▸ What you have to do: Print the entries exactly as given.

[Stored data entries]
***
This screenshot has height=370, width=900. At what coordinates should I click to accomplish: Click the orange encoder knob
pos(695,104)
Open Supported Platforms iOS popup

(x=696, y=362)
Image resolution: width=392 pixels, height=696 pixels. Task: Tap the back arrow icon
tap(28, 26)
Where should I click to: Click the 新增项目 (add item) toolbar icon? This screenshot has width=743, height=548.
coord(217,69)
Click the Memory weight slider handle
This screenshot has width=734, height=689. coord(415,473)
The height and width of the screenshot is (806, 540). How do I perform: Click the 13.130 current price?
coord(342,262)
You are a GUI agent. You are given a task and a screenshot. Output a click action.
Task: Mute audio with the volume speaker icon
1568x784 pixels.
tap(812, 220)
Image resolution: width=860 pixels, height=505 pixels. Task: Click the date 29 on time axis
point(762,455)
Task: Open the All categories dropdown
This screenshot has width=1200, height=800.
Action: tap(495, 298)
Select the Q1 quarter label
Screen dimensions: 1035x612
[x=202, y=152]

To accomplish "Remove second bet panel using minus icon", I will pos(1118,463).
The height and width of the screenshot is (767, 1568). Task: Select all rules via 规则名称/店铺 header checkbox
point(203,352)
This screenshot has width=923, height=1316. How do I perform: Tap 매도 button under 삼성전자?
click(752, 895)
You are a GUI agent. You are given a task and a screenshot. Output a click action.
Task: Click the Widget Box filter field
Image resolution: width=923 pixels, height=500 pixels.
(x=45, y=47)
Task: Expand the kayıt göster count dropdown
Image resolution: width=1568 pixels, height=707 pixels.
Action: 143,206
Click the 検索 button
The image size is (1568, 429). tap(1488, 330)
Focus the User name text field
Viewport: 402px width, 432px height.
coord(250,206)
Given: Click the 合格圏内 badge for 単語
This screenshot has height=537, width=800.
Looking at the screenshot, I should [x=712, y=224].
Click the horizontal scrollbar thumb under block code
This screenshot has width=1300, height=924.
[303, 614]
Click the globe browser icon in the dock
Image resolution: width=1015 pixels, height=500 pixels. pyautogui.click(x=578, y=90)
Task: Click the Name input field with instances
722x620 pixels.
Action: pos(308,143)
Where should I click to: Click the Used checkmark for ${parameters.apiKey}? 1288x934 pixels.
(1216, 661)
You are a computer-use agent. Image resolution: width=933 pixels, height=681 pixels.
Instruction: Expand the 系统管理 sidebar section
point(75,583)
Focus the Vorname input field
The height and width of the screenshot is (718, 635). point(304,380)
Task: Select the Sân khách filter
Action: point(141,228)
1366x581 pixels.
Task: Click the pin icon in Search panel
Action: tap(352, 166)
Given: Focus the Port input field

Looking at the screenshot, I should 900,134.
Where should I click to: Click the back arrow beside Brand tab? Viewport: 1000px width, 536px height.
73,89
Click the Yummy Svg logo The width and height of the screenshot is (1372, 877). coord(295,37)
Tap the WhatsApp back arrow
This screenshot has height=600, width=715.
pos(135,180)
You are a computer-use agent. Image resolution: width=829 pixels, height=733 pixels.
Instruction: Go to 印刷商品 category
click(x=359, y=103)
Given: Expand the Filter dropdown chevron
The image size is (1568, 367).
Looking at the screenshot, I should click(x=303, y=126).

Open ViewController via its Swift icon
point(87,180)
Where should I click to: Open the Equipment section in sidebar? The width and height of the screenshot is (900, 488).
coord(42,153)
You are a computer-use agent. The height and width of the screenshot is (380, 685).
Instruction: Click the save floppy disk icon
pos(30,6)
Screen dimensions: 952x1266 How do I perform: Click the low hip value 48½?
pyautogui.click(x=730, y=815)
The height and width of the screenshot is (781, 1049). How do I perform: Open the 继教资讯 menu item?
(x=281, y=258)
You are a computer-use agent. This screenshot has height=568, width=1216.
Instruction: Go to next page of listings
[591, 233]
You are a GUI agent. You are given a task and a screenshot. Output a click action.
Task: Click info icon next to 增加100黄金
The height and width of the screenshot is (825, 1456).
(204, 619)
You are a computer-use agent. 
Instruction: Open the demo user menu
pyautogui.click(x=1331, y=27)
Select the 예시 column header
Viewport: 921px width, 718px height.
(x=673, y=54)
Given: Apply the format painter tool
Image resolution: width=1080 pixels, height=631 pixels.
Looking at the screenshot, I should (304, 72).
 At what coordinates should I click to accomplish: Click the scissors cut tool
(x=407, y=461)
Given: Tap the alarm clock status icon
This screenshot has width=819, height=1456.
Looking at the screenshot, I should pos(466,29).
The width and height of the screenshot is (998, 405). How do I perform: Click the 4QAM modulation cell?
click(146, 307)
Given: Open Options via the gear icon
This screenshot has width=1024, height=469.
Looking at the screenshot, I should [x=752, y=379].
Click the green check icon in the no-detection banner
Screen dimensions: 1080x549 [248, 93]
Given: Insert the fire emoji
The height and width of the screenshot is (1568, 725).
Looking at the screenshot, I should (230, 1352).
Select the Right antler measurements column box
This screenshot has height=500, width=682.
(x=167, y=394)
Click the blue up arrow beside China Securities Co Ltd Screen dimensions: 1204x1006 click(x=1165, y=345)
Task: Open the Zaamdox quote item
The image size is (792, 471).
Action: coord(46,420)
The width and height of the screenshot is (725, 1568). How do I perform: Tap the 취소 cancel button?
***
▸ Output of the task:
This screenshot has height=370, width=900. At what coordinates should I click to accomplish: Click the orange encoder knob
pos(695,104)
Open Supported Platforms iOS popup

(x=696, y=362)
Image resolution: width=392 pixels, height=696 pixels. Task: Tap the back arrow icon
tap(28, 26)
Where should I click to: Click the 新增项目 (add item) toolbar icon? This screenshot has width=743, height=548.
coord(217,69)
Click the Memory weight slider handle
This screenshot has width=734, height=689. coord(415,473)
The height and width of the screenshot is (806, 540). How do I perform: Click the 13.130 current price?
coord(342,262)
You are a GUI agent. You are given a task and a screenshot. Output a click action.
Task: Mute audio with the volume speaker icon
1568x784 pixels.
tap(812, 220)
Image resolution: width=860 pixels, height=505 pixels. Task: Click the date 29 on time axis
point(762,455)
Task: Open the All categories dropdown
This screenshot has width=1200, height=800.
Action: tap(495, 298)
Select the Q1 quarter label
Screen dimensions: 1035x612
[x=202, y=152]

To accomplish "Remove second bet panel using minus icon", I will pos(1118,463).
The height and width of the screenshot is (767, 1568). Task: Select all rules via 规则名称/店铺 header checkbox
point(203,352)
This screenshot has width=923, height=1316. How do I perform: Tap 매도 button under 삼성전자?
click(752, 895)
You are a GUI agent. You are given a task and a screenshot. Output a click action.
Task: Click the Widget Box filter field
Image resolution: width=923 pixels, height=500 pixels.
(x=45, y=47)
Task: Expand the kayıt göster count dropdown
Image resolution: width=1568 pixels, height=707 pixels.
Action: 143,206
Click the 検索 button
The image size is (1568, 429). tap(1488, 330)
Focus the User name text field
Viewport: 402px width, 432px height.
coord(250,206)
Given: Click the 合格圏内 badge for 単語
This screenshot has height=537, width=800.
Looking at the screenshot, I should [x=712, y=224].
Click the horizontal scrollbar thumb under block code
This screenshot has width=1300, height=924.
[303, 614]
Click the globe browser icon in the dock
Image resolution: width=1015 pixels, height=500 pixels. pyautogui.click(x=578, y=90)
Task: Click the Name input field with instances
722x620 pixels.
Action: pos(308,143)
Where should I click to: Click the Used checkmark for ${parameters.apiKey}? 1288x934 pixels.
(1216, 661)
You are a computer-use agent. Image resolution: width=933 pixels, height=681 pixels.
Instruction: Expand the 系统管理 sidebar section
point(75,583)
Focus the Vorname input field
The height and width of the screenshot is (718, 635). point(304,380)
Task: Select the Sân khách filter
Action: point(141,228)
1366x581 pixels.
Task: Click the pin icon in Search panel
Action: tap(352, 166)
Given: Focus the Port input field

Looking at the screenshot, I should 900,134.
Where should I click to: Click the back arrow beside Brand tab? Viewport: 1000px width, 536px height.
73,89
Click the Yummy Svg logo The width and height of the screenshot is (1372, 877). coord(295,37)
Tap the WhatsApp back arrow
This screenshot has height=600, width=715.
pos(135,180)
You are a computer-use agent. Image resolution: width=829 pixels, height=733 pixels.
Instruction: Go to 印刷商品 category
click(x=359, y=103)
Given: Expand the Filter dropdown chevron
The image size is (1568, 367).
Looking at the screenshot, I should click(x=303, y=126).

Open ViewController via its Swift icon
point(87,180)
Where should I click to: Open the Equipment section in sidebar? The width and height of the screenshot is (900, 488).
coord(42,153)
You are a computer-use agent. The height and width of the screenshot is (380, 685).
Instruction: Click the save floppy disk icon
pos(30,6)
Screen dimensions: 952x1266 How do I perform: Click the low hip value 48½?
pyautogui.click(x=730, y=815)
The height and width of the screenshot is (781, 1049). How do I perform: Open the 继教资讯 menu item?
(x=281, y=258)
You are a computer-use agent. This screenshot has height=568, width=1216.
Instruction: Go to next page of listings
[591, 233]
You are a GUI agent. You are given a task and a screenshot. Output a click action.
Task: Click info icon next to 增加100黄金
The height and width of the screenshot is (825, 1456).
(204, 619)
You are a computer-use agent. 
Instruction: Open the demo user menu
pyautogui.click(x=1331, y=27)
Select the 예시 column header
Viewport: 921px width, 718px height.
(x=673, y=54)
Given: Apply the format painter tool
Image resolution: width=1080 pixels, height=631 pixels.
Looking at the screenshot, I should (304, 72).
 At what coordinates should I click to accomplish: Click the scissors cut tool
(x=407, y=461)
Given: Tap the alarm clock status icon
This screenshot has width=819, height=1456.
Looking at the screenshot, I should pos(466,29).
The width and height of the screenshot is (998, 405). How do I perform: Click the 4QAM modulation cell?
click(146, 307)
Given: Open Options via the gear icon
This screenshot has width=1024, height=469.
Looking at the screenshot, I should [x=752, y=379].
Click the green check icon in the no-detection banner
Screen dimensions: 1080x549 [248, 93]
Given: Insert the fire emoji
The height and width of the screenshot is (1568, 725).
Looking at the screenshot, I should (230, 1352).
Select the Right antler measurements column box
This screenshot has height=500, width=682.
(x=167, y=394)
Click the blue up arrow beside China Securities Co Ltd Screen dimensions: 1204x1006 click(x=1165, y=345)
Task: Open the Zaamdox quote item
The image size is (792, 471).
Action: coord(46,420)
The width and height of the screenshot is (725, 1568). How do I perform: Tap the 취소 cancel button?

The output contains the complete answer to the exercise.